After 1994, crime in New York City declined precipitously, and—according to Eric Silverman, author of NYPD Battles Crime—the New York City Police (NYPD) has been credited with this double-digit crime reduction. In this sense, victims and potential victims may believe that the NYPD has helped improve their lives.
However, according to Silverman, changes in the 1990s also reconfigured the Street Crime Units (SCUs) that patrol neighborhoods. These units are made up of experienced police officers, and they do not always know the neighborhoods that they patrol in unmarked cars. As a result, they are not always responsive to the needs of the communities and to the crime victims in the neighborhoods where they are assigned. In addition, the NYPD developed a CPU Recanvass Unit (Silverman, page 216), through which police officers re-interview crime victims and others in the community. This process helps reassure victims that the police are concerned about their welfare.

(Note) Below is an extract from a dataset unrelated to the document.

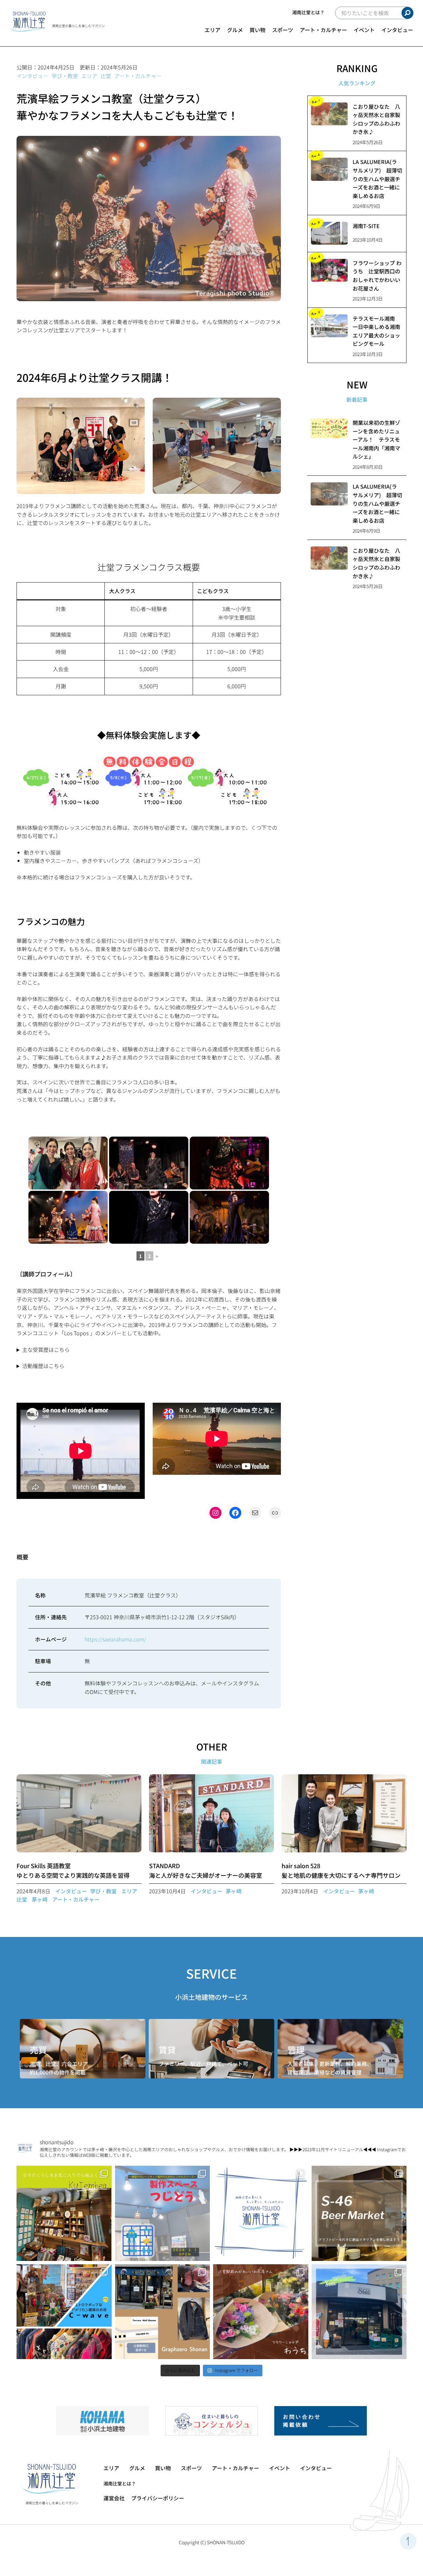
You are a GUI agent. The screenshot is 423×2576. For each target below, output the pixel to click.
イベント (364, 30)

However, many victims in New York might not feel that the police are responsive to them and their communities. In addition, some experts believe that after the police are accused of killing a black person without cause (as they were in New York City after Eric Garner's death in 2014), fewer black people will even call the police if they are needed.
Therefore, you should consider both sides of this question and ask yourself whether all victims are willing to rely on the police. Based on what you find, you might want to institute reforms, such as community policing in which officers know the neighborhoods they patrol very well so that victims feel comfortable reporting crimes to the police. Community policing is, however, expensive, as officers have to have a very small beat so that they can get to know their neighborhoods well. Therefore, many more officers have to be on patrol.